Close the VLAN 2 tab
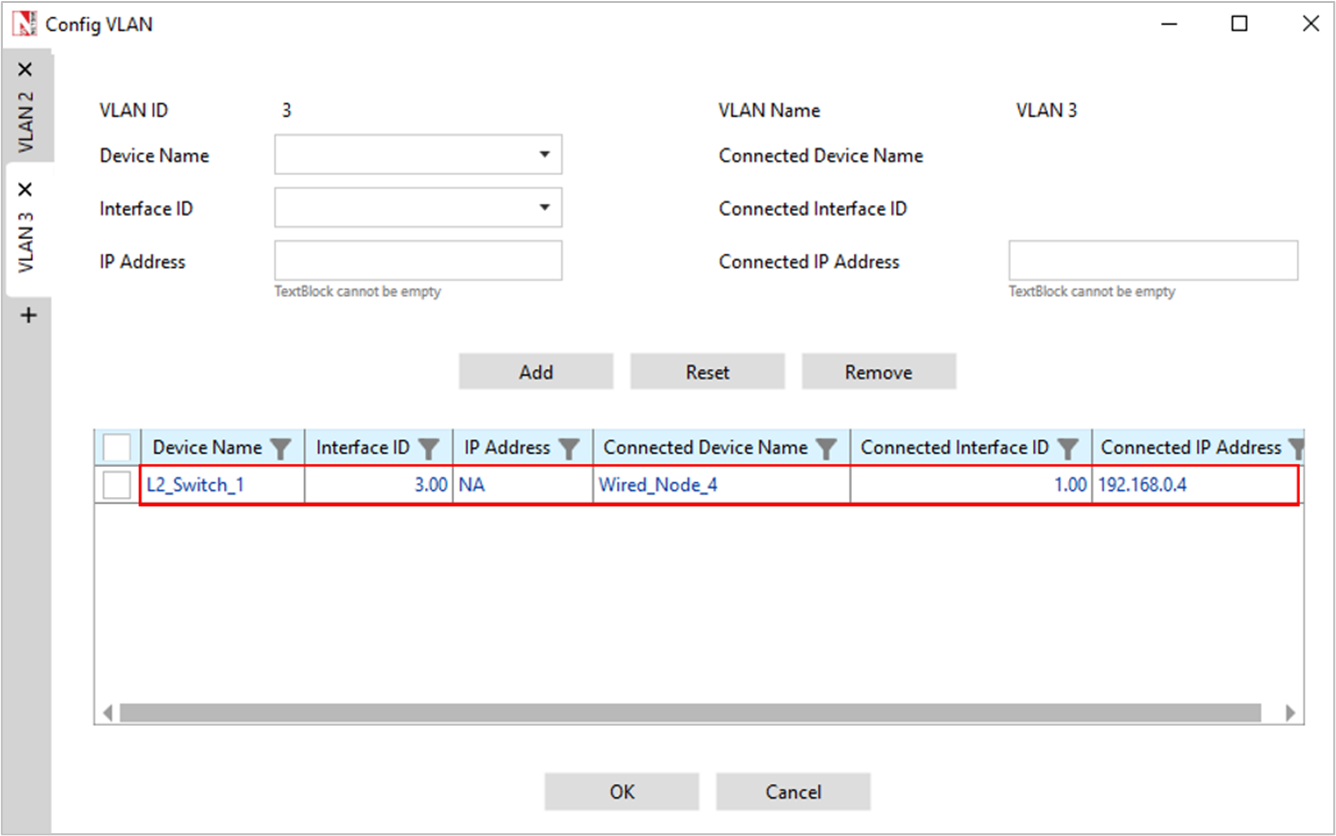Screen dimensions: 1336x836 point(26,70)
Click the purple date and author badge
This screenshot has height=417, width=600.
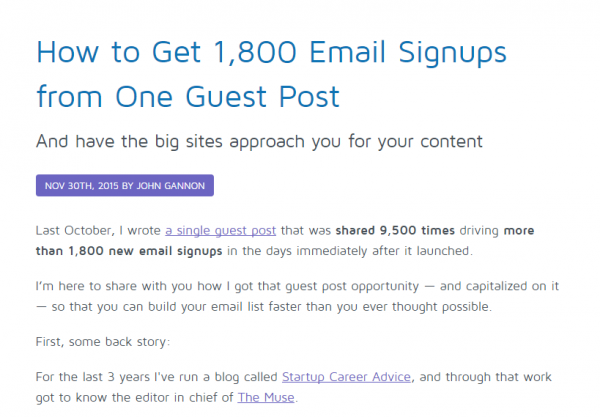pyautogui.click(x=124, y=186)
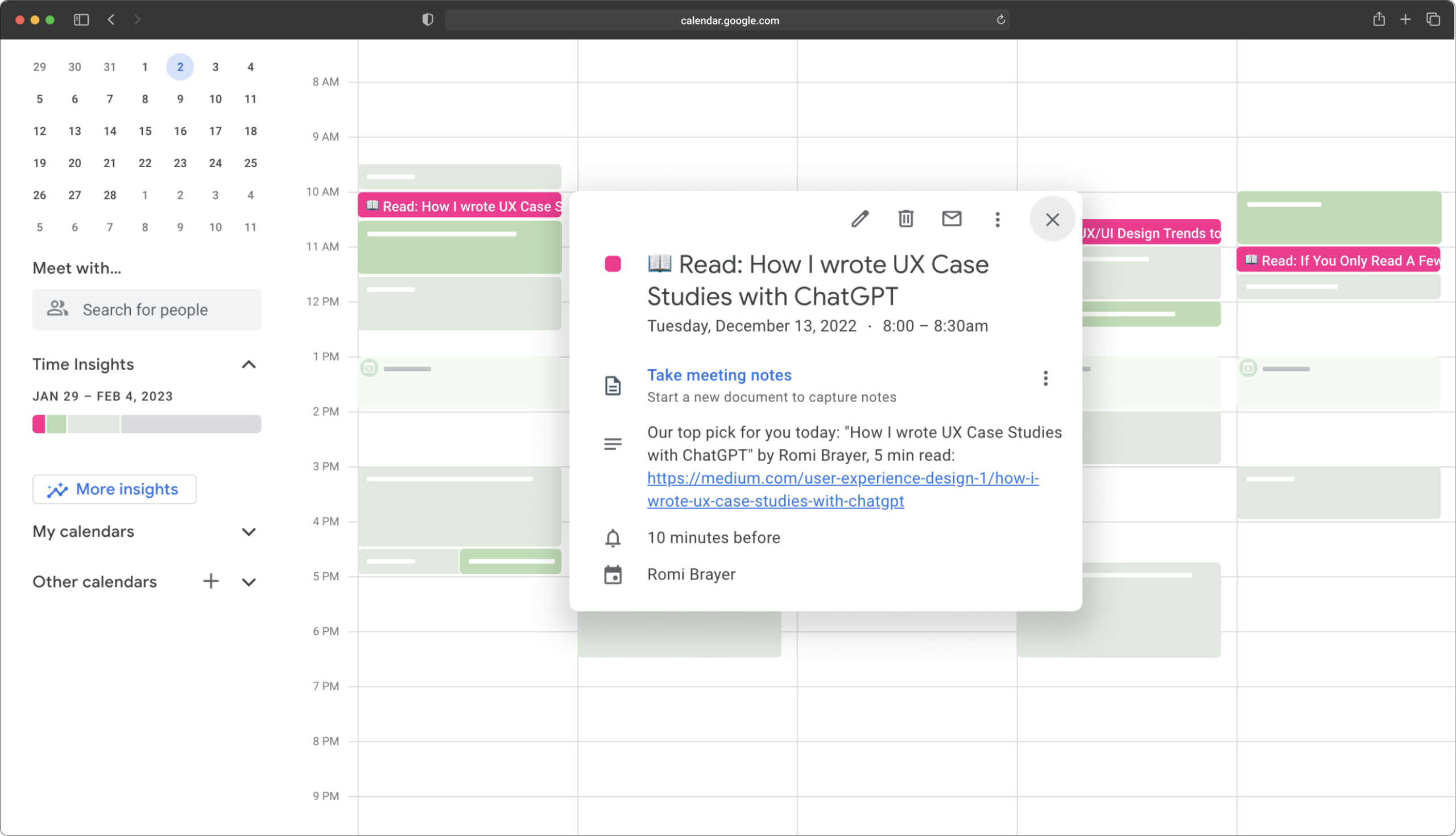Open event options three-dot menu

tap(997, 220)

------------------------------------------------------------------------

→ **Challenge**
Extract each line of the material that contains the string "date", treating uppercase and lowercase as different.

→ **Task solution**
Click the purple date and author badge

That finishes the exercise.